Argentine Tango: Culture, Music, and the Dance immerses students in the entire experience of the tango, from learning about its history and Latin American culture to practicing the dance itself. Wisniewski describes how the course is designed to give students both the opportunity to study the history of tango culture – from its beginnings in the late 19th century to its most contemporary iterations in the 21st – and the chance to learn the dance through studio workshops that train them every week in the rudiments of "tango salon." It makes curricular what is often taught as a co-curricular, and in so doing, heightens the attention paid to the subject for students and scholars working on Latin American popular culture. Students learn how issues of Latin American culture and politics are reflected in the dance and vice versa.

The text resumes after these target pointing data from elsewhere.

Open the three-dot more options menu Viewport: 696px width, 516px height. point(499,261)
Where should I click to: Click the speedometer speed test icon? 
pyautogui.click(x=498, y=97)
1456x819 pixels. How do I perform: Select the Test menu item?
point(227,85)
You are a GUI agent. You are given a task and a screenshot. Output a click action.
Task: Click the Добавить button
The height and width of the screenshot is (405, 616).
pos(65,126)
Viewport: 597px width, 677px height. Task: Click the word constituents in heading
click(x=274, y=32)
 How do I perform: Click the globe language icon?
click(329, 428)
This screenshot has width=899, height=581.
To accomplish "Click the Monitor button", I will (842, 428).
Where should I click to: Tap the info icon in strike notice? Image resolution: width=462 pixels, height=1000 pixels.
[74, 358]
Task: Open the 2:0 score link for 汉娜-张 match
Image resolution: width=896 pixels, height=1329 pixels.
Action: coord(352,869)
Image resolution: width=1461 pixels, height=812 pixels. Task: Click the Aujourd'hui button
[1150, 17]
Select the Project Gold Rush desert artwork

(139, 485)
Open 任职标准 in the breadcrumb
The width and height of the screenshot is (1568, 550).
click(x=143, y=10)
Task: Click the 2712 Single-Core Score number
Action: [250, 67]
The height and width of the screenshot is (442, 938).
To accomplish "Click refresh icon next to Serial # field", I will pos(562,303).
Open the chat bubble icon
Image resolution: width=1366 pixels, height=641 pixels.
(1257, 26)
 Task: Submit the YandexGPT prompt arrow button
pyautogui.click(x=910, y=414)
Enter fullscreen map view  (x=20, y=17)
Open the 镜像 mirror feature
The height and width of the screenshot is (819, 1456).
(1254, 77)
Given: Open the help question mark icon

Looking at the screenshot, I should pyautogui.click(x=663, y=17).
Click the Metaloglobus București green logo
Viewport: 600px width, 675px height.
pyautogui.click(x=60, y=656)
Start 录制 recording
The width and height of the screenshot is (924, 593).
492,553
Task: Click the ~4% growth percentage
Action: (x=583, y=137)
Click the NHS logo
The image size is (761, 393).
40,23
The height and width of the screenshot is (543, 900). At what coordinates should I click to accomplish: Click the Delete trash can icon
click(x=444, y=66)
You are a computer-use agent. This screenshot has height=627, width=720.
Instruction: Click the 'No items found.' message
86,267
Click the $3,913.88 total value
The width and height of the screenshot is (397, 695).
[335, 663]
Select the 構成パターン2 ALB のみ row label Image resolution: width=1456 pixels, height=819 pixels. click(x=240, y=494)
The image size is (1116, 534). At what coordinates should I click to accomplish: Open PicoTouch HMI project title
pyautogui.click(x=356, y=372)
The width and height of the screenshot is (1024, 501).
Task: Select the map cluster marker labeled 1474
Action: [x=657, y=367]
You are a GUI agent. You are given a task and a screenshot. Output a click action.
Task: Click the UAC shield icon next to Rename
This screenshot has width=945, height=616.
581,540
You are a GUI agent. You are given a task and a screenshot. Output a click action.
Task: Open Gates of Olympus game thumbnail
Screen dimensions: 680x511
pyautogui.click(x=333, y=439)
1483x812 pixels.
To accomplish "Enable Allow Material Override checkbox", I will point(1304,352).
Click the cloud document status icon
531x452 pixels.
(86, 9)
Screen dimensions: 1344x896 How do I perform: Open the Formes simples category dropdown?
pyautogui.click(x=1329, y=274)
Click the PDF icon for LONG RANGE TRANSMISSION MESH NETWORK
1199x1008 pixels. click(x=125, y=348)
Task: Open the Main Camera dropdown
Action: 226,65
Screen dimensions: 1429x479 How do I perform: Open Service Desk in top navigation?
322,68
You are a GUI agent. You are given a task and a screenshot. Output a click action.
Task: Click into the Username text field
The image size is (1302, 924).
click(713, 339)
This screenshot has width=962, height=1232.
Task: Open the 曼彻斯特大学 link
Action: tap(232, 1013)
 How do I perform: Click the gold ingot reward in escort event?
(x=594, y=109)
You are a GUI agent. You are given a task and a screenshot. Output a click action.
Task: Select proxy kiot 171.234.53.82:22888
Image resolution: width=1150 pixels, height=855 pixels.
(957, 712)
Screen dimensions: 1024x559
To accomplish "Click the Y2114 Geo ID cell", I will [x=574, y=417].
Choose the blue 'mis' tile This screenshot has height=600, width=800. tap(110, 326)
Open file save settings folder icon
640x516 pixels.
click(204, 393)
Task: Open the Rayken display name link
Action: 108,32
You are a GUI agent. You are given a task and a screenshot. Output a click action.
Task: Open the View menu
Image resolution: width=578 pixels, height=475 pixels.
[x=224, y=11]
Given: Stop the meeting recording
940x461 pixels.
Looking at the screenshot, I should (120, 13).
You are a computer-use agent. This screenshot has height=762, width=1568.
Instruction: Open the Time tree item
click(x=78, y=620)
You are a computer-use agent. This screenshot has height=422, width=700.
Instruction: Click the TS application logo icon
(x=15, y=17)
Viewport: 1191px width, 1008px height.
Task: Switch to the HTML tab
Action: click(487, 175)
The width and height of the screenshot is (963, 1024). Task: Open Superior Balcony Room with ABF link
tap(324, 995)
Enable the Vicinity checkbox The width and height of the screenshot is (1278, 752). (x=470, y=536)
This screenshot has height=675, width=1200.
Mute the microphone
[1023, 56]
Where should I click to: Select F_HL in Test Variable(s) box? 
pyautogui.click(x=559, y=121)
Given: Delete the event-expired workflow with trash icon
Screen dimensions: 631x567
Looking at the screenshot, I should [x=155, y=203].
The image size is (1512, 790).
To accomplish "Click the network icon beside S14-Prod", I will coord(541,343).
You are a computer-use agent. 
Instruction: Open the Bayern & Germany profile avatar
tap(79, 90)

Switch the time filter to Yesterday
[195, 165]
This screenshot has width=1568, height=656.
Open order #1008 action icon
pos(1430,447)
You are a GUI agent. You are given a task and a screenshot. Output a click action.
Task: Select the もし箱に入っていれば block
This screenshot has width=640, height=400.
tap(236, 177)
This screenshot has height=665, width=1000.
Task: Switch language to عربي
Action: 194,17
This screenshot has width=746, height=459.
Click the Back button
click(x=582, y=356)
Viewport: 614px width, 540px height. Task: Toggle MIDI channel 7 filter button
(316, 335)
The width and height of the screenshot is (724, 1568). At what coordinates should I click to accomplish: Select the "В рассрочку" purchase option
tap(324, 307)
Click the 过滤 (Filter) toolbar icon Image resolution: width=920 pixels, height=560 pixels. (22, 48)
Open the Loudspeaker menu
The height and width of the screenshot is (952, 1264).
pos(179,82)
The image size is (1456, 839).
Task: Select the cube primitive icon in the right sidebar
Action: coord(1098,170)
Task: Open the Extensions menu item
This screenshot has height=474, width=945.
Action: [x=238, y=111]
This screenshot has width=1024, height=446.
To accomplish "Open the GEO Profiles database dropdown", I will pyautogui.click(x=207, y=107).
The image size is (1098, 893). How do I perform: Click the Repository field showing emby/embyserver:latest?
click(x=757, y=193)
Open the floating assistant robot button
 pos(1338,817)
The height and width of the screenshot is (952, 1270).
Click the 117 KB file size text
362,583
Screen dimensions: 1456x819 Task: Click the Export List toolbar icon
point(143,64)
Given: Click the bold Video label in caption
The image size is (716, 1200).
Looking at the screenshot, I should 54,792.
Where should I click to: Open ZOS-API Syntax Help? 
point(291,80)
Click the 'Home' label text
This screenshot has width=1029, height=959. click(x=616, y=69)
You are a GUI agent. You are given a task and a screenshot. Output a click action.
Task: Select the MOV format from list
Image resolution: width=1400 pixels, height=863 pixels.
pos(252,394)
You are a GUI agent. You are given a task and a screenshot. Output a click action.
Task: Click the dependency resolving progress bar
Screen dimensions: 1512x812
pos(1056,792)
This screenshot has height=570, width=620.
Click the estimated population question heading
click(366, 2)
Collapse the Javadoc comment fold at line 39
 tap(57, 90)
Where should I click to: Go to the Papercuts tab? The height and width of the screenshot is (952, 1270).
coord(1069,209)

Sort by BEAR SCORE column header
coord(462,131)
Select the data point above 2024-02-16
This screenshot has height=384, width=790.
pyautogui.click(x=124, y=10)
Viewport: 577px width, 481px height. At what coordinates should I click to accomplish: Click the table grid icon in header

Through intellectual and practice-based activities, students are learning about the rich and renowned art of the dance and music of tango, which originated in Argentina and Uruguay. Wisniewski notes how "tango has become an international phenomenon, so studying it as an art form means also studying broader questions of migration, nationalism, and cosmopolitanism." In addition to its beauty, the art of tango provides the opportunity to study Latin America and globalization while building cultural understanding and empowerment.

Wisniewski taught an earlier iteration of this course at the ExCollege in Fall 2015, and he has since traveled to Buenos Aires and incorporated new material from the tango capital. His interest stems from his background in music and dance. Wisniewski was trained as a classical saxophonist, and as an undergraduate he had a teacher who introduced him to tango music. Since then, he has traveled to Argentina annually to study and perform tango as a musician and a dancer. He founded and directs the Harvard Argentine Tango Society, and frequently brings professional dancers and artists to his ExCollege course.

In class, students have given presentations on different aspects of the tango: one group researched and presented on depictions of the tango in Hollywood, and another on the codes of the milonga, events at which the tango is danced. Throughout the semester, students will complete research papers drawing on scholarship within and outside Argentina, as well as creative projects ranging from film to choreography to creative writing to performance art. Of course, students are enjoying dance lessons, as well, and Wisniewski explains how "they are acquiring technique, rhythm, and close listening skills."

Though the class ends in December, Wisniewski believes "an apprenticeship to the dance is a lifelong endeavor." Dance on!